今週:13日米CPI発表で上昇!?円安は日本株に追い風! 

 今週はなんといっても13日(火)の米国8月CPIの結果が相場を大きく動かしそうです。

 原油価格が80ドル台まで下落して落ち着いていることもあり、8月CPIで明確なインフレ鈍化の兆しが出た場合、株価が大きく続伸する可能性もあります。

 その場合、金利上昇が大打撃となってきた米国ナスダック市場や日本のハイテク株、新興成長株が反転上昇のけん引役になるでしょう。

 ただ、先週の上げが、あくまで下げ相場の持ち高調整レベルなら、材料出尽くしで再び下げに転じる可能性も。

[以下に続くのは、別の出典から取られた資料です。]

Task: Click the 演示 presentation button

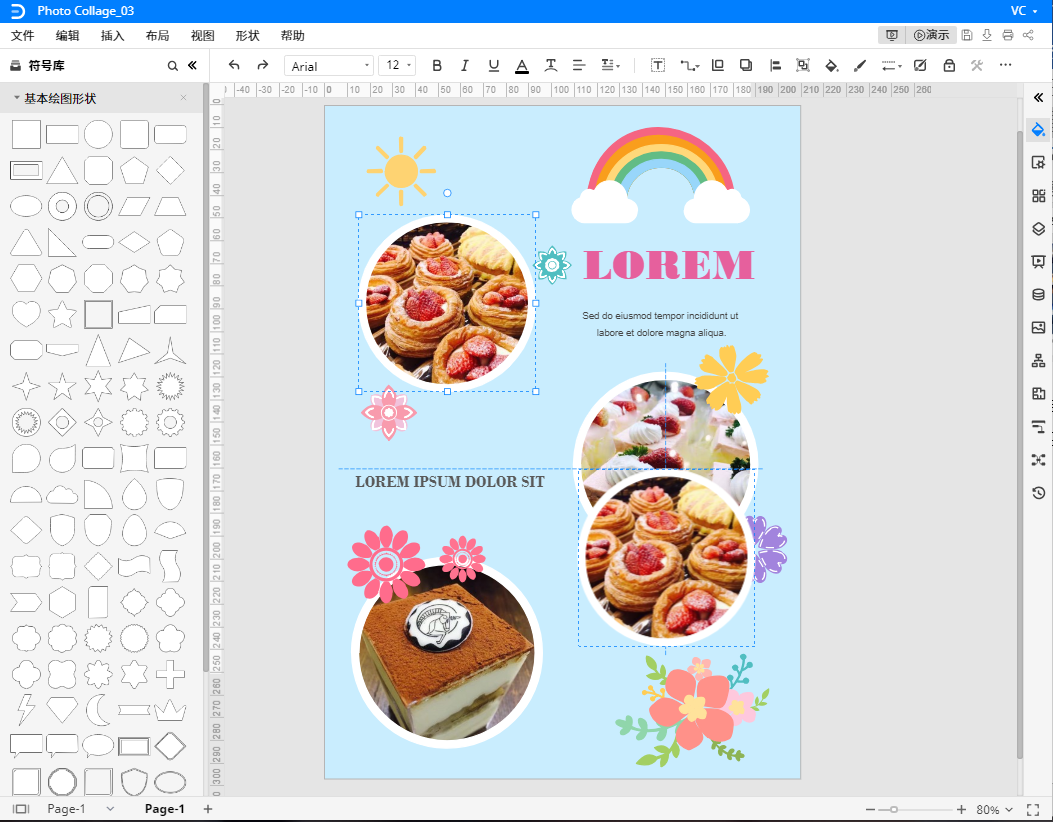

 9月は株価が乱高下しやすい時期。どちらに転ぶか、見えにくいところです。

 翌14日(水)は、企業間の物価動向を示す米国の8月PPI(卸売物価指数)も発表。

※PPIに関して、詳しくはこちら:1分でわかる!インフレと株価の関係

 こちらは7月時点で前月比0.5%のマイナスとなっており、8月も小幅低下の予想です。

 15日(木)には米国の8月小売売上高や鉱工業生産も発表。

 物価高で米国の個人消費や製造業の生産活動が落ち込むようだと、今度はインフレから米国の景気後退懸念が株価の下げ要因として再浮上するかもしれません。

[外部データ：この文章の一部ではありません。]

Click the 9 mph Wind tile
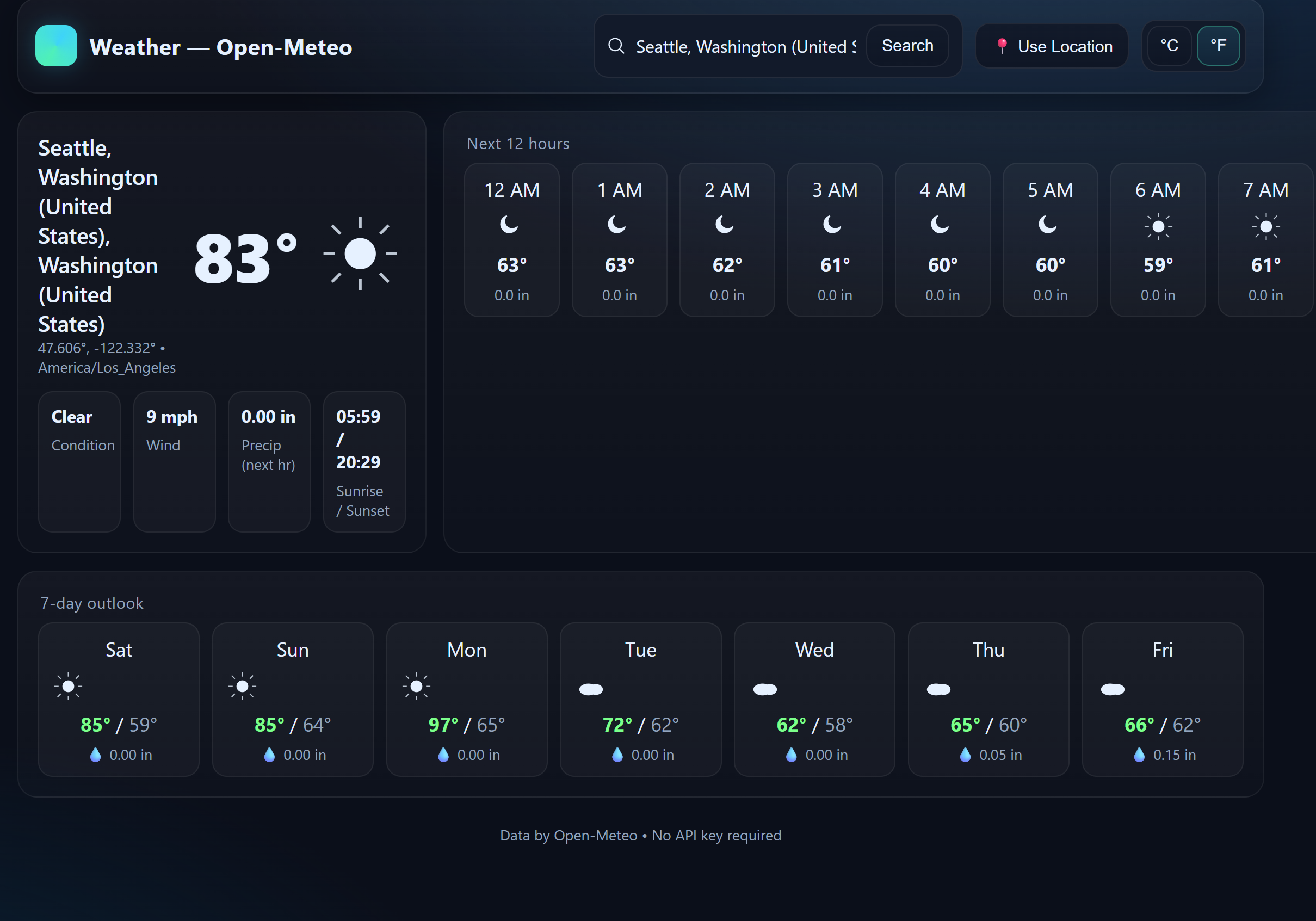 point(174,462)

 日本では今週もドル/円の為替レートに注目が集まるでしょう。

 内需産業は円安で輸入価格が高騰すると、苦戦を強いられます。

 物価上昇は庶民の暮らしを直撃し、消費不振を招く可能性も高いです。

 しかし、先週8日(木)に岸田文雄首相が住民税非課税世帯に緊急支援給付金5万円の給付を表明するなど、政府は消費喚起策を次々に打ち出しています。

 また、新型コロナウイルス第7波も収束に向かい、活発な経済再開で個人消費はさらに盛り上がりそうです。

 今後は外国人観光客の受け入れ制限緩和が見込まれます。

 彼らにとって円安で物価の安い日本は極めて魅力的。

 インバウンド需要の拡大は、日本の国内消費の力強い下支え役になるでしょう。

 一部の海外ヘッジファンドは「欧米の金融引き締めと真逆の量的緩和を続ける日本銀行の政策はいずれ破たんする」と、日本国債や円売りを加速させています。

 先週、9日(金)には日本銀行・黒田東彦総裁が「将来の不確実性を高めてしまう」と口先介入したことで、ドルは一時、142円台まで下落。

 今後もヘッジファンドの円売りと黒田総裁の口先介入合戦は続くでしょう。

「円安=悪」という論調もよく見かけます。

 しかし、日銀が海外勢の圧力に屈して金融政策を二転三転させない限り、少なくとも株式市場にとって当面、円安は好影響以外の何物でもありません。